Frankreichs Präsident bezieht sich dabei vor allem auf die Geschehnisse in Syrien: Dort hätten zwei NATO-Mitglieder, die USA und die Türkei, zuletzt ohne jede Absprache mit ihren Partnern gehandelt, obwohl deren Interessen auf dem Spiel stehen würden. Die Türkei zeige ein "unkoordiniertes, aggressives" Vorgehen.
Auch zur Rolle der USA in der NATO äußerte sich Macron. "Wir finden uns das erste Mal mit einem amerikanischen Präsidenten wieder, der unsere Idee des europäischen Projekts nicht teilt", sagte Macron weiter.
Macron fordert stärkeres Europa
Als Konsequenz forderte Macron die Europäer auf, sich gemeinsam militärisch unabhängig von anderen Partnern zu machen.
Auch auf anderen Ebenen müsse Europa sich stärker als einheitliche politische Kraft verstehen. Andernfalls bestehe das Risiko, dass Europa geopolitisch verschwinde und nicht mehr Herr des eigenen Schicksals sei. Dafür forderte Macron unter anderem eine Abkehr von europäischen Finanzregeln.
Die Schuldengrenze von drei Prozent der nationalen Haushalte sei eine Debatte aus einem anderen Jahrhundert, so Macron wörtlich. Wenn man sich etwa anschaue, welche Mengen China oder die USA in künstliche Intelligenz investierten, spiele Europa nicht in der gleichen Liga.
Kritik an Deutschland
Dabei zielte Macron auch auf Deutschland, dessen Rolle in der Eurozone er als "nicht haltbar" bezeichnet. "Sie sind die großen Gewinner der Eurozone und selbst ihrer Funktionsstörungen", sagte er dem Magazin. "Der deutsche Apparat muss heute anerkennen, dass diese Situation nicht haltbar ist", betonte Macron. Als "Tabu" für die Deutschen bezeichnete er "die Frage der Haushaltsanreize".
Frankreich hatte die Bundesregierung angesichts der Haushaltsüberschüsse mehrfach zu Investitionen und zu einer Abkehr von der "schwarzen Null" aufgerufen.

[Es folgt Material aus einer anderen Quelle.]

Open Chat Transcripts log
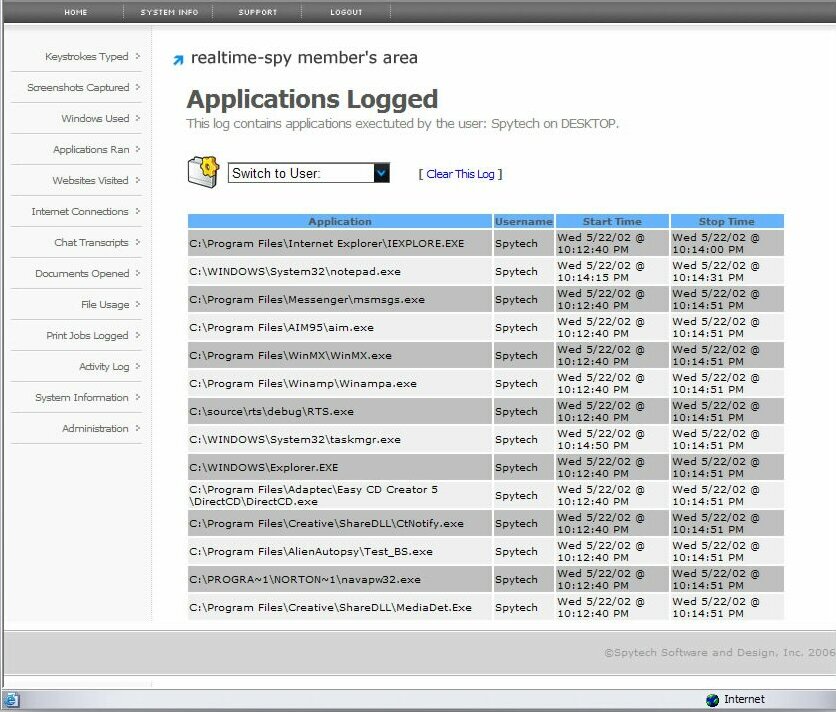Screen dimensions: 836x712 91,243
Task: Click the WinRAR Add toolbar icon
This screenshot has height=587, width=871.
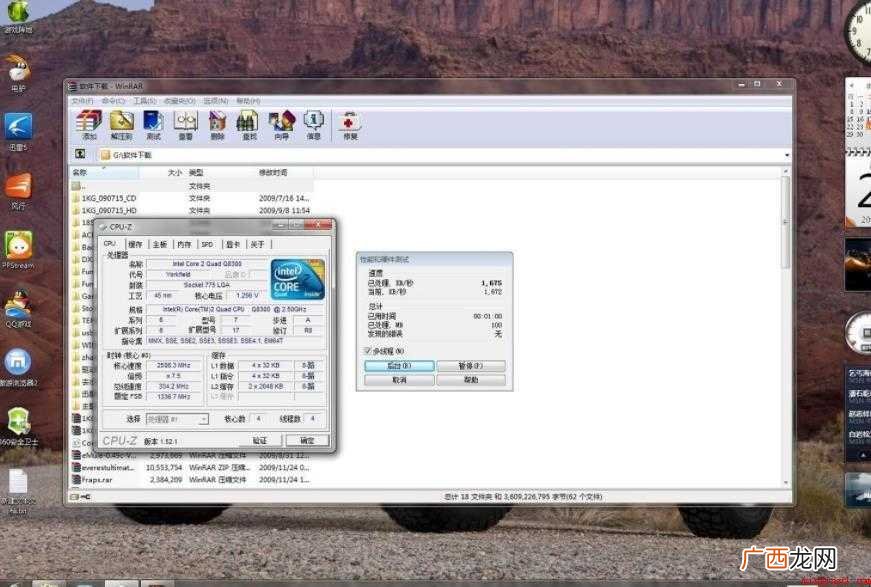Action: (x=89, y=124)
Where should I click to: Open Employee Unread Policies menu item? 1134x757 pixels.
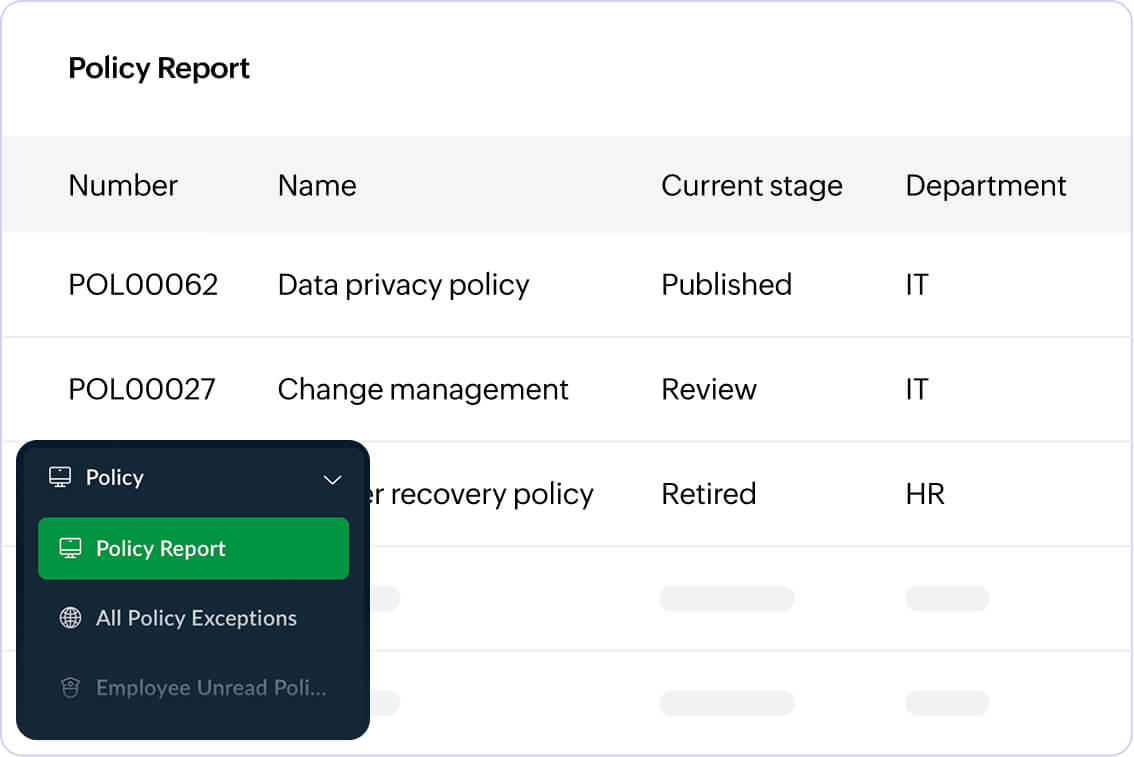pos(211,688)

Bisher lehnt Berlin einen Kurswechsel aber ab.
Stoltenberg drängt auf höhere Militärausgaben
Mit Blick auf die Militärausgaben warb auch NATO-Generalsekretär Jens Stoltenberg für ein größeres Engagement der Bundesregierung. "Ich erwarte, dass alle Bündnispartner ihren Verpflichtungen gerecht werden", sagte er bei einer Veranstaltung der Körber-Stiftung in Berlin. "Und wir haben uns verpflichtet, die Verteidigungsausgaben zu erhöhen."
"Für die eigene Sicherheit" - Stoltenberg fordert höhere Militärausgaben.
Stoltenberg betonte aber, Deutschland und die anderen Verbündeten "sollten nicht in die Verteidigung investieren, um mir oder den Vereinigten Staaten einen Gefallen zu tun. Nein, sie sollten die Verteidigungsausgaben erhöhen, weil es im Interesse Deutschlands liegt, für die eigene Sicherheit." Er würdigte zugleich Deutschlands führende Rolle in der NATO.
In einer Grundsatzrede an der Universität der Bundeswehr in München machte sich auch Verteidigungsministerin Annegret Kramp-Karrenbauer für ein stärkeres militärisches Engagement Deutschlands stark. Es sei an der Zeit, dass Deutschland seine Interessen kraftvoller wahrnehme und gemeinsam mit den Partnern mehr Verantwortung übernehme.